To get to the place where one is at-risk in this way, one must first put on the role of at-risk person. That is to say, these students behave like flunk-outs, drop-outs and prisoners. I find myself close to literally biting my tongue during their sour complaints that school is "like a prison." I want to say, "First of all, this is not prison, but keep acting the way I've seen you act and you'll soon be able to make a first-hand comparison." I don’t say this, though.
The way we have dealt with these student's terrible choices is too help them to confront those choices and help them to make better ones. It is actually an attempt at implementation of "Choice Theory" and "Reality Therapy." A theory and therapeutic method developed by Dr. William Glasser. Basically, when a behavioral problem arises in or outside of the classroom we take the kid aside and have them answer the following questions: 1) What do you want or need? 2) What are you doing in order to get what you want? 3) How well is it working? 4) What else could you do to get what you want? I've been told that members of our team have seen this work.
"Students report...that things will get better if I let them do as they see fit."
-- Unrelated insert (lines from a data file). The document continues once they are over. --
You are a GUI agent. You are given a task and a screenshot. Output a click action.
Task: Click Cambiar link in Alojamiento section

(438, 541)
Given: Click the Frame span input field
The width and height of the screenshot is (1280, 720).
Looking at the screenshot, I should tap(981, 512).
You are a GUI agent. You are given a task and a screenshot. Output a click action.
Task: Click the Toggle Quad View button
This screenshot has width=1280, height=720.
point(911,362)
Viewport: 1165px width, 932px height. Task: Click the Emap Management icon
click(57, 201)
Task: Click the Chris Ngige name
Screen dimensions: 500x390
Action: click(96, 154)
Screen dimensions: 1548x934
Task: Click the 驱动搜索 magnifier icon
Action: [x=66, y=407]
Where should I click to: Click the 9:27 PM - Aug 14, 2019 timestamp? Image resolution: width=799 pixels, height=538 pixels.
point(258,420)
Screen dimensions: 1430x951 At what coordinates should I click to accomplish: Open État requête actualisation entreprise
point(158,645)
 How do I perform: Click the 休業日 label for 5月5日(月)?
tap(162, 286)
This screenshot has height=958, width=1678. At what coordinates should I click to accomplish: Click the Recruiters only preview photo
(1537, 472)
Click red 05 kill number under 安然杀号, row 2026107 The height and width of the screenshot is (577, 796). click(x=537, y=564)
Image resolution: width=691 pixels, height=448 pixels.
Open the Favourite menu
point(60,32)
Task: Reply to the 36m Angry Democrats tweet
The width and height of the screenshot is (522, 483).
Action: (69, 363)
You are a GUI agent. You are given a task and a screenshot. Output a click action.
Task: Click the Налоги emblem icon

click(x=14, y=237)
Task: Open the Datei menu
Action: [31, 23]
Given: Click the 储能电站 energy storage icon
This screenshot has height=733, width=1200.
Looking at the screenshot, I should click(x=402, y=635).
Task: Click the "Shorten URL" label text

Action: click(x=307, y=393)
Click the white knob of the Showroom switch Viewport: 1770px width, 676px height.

I have yet to see a meeting with a student where this framework has been helpful. Most of the time, students report (if it's my class we're talking about) that what they want is for me ignore their terrible behavior and that things will get better if I let them do as they see fit. I have not seen much of a response to this assertion in the leadership of this program, so, thinking I was setting a good example for them, I've said I'll try to be a bit more tolerant of disruptive behavior. Now I feel as if that response has only emboldened them. As of now, a little over a month into the program, behaviors have gotten worse each week and lesson plans suffer immensely.
One thing in particular disturbs me about this: I do not have the experience to know if I should expect things to get better. What about you? Have you heard of Choice Theory and Reality Therapy? Have you seen it implemented in the classroom with any success? I have something to say about it, but I wanted to let you weigh-in first. For more information on Choice Theory and Reality Therapy visit www.choicetheory.com.
2 comments:
Yo--
What do they feel successful with? Maybe its not English. Maybe you start with simple social interactions in the classroom--then move from there. You can't teach them English if their priority is something not even close to education. Have you read "Monster"?
Read it. Your students may (or may not) enjoy the book. Don't make them read it silently. Turn it into a play--you read it aloud with emphasis.
Make them write something themselves that "has a purpose." Just something short, then publish it for them in a classroom booklet. They may act like it is "stupid" but some of them may actually feel proud. Maybe they need something that will allow them to feel pride in who they are.
What if you ignored everything but hatred/violence toward themselves, their peers, and you? What if you turned a deaf ear to "bad words" If that is who they are, then allow it to come through in a comforting environment. make it clear that you do not approve of such behavior, but if they feel it is how they need to communicate, then go ahead. My theory is that if you remove the punishment for "acting out" then it wouldn't seem like a forbidden fruit. Granted, it allows for a lot of uncontrollable events.... but you never know. Its hard to give advice when you don't know the kids.
What about making a deal where they do X, Y, and Z for you, and you'll allow them to have one day a week as "free day"
I think the biggest issue right now is that students need something constant. As much as they rebel against everything--if ONE thing continues to stay the same for them, eventually they will get better. Stick with it. Don't change what you're doing--you'll never make any progress if you're continuing to change what you're doing.
Make sense? Probably not all of it.
Good Luck.
give 'em all a's makes some interesting points. I have read "Monster." Turning it into a play is a good idea. I'm going to consider it.